Hans de Bruijn (geb. 1959, Leiden) studeerde in 1986 cum laude af aan de KABK in Den Haag en volgde aansluitend twee jaar een werkperiode aan de Rijksacademie in Amsterdam.
De focus van zijn werk is de schilderkunst zelf.
Zelf noemt hij zijn oeuvre:”Het landschap van de schilderkunst”
Zijn werk is in hoge mate gebaseerd op de traditie van de schilderkunst. Vooral de romantiek speelt een belangrijke rol. Die geschiedenis is voor hem een onuitputtelijke bron van aanknopingspunten. Dit is bijv. te zien in de schilderijen van het haasje en de Hond, beide gemaakt naar tekeningen van Albrecht Dürer.

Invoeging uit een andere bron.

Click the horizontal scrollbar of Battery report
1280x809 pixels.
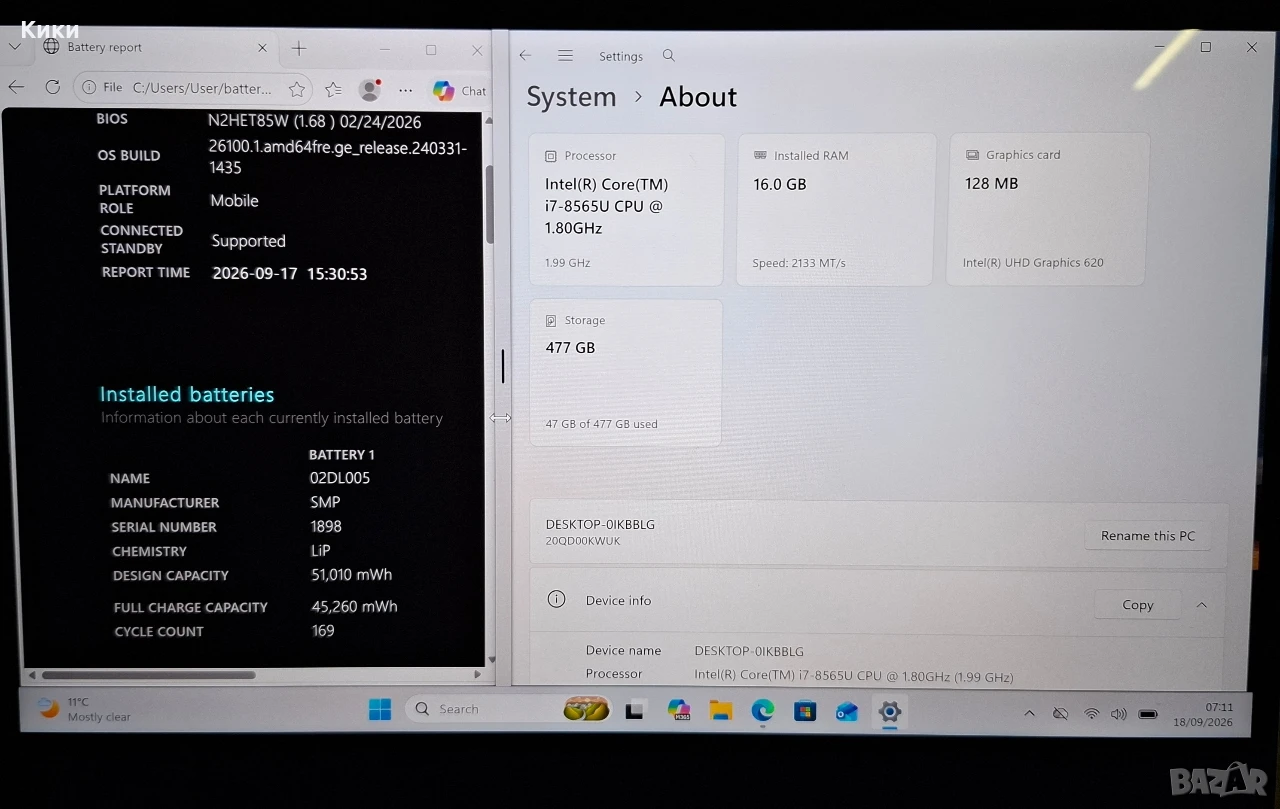[x=148, y=675]
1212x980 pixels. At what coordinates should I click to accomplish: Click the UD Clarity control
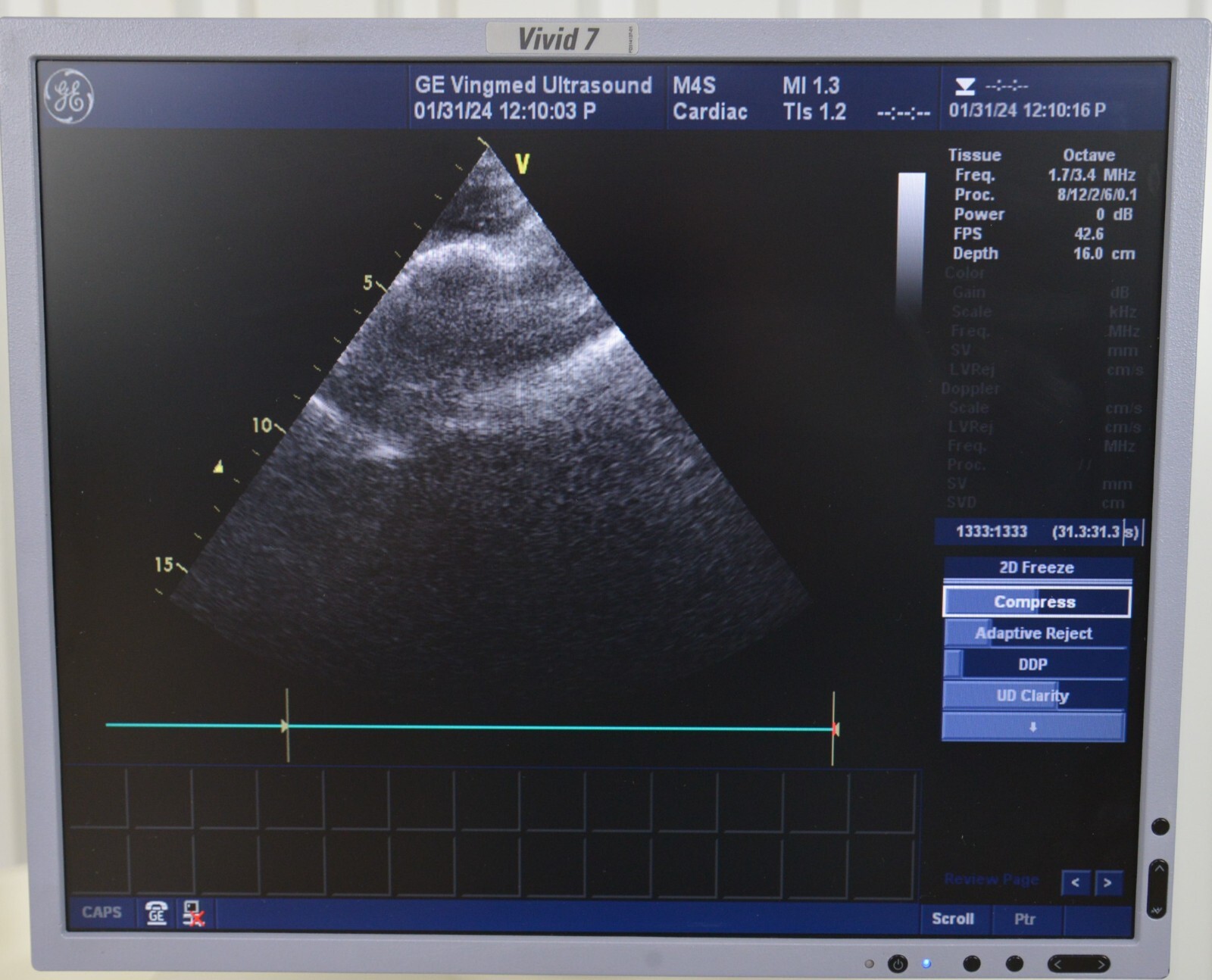[x=1033, y=695]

De Bruijn brengt Dürer in direct verband met de 20e -eeuwse kunstenaar Joseph Beuys, die met zijn sjamanistische visie de kunst uitlegt aan een dode Haas. Het religieuze aspect van Beuys, gecombineerd met het deels nog religieus georiënteerde Dürer geeft een geheel nieuwe betekenis aan beide kunstenaars. Daarbij komt nog de mythe van Beuys en zijn neergestortte Stuka. Dit is een ruïne in letterlijke zijn, namelijk het vliegtuig dat kapot is, maar is ook een idealistische ruïne, immers de kunstenaar die , als door God gezonden op aarde neerstort en zijn kunst aan de wereld verkondigd. Vandaar ook de religieuze titel: “Sende Deinen Geist aus”. Immers vanuit de ruïne kan alles weer nieuw worden
Hans de Bruijn.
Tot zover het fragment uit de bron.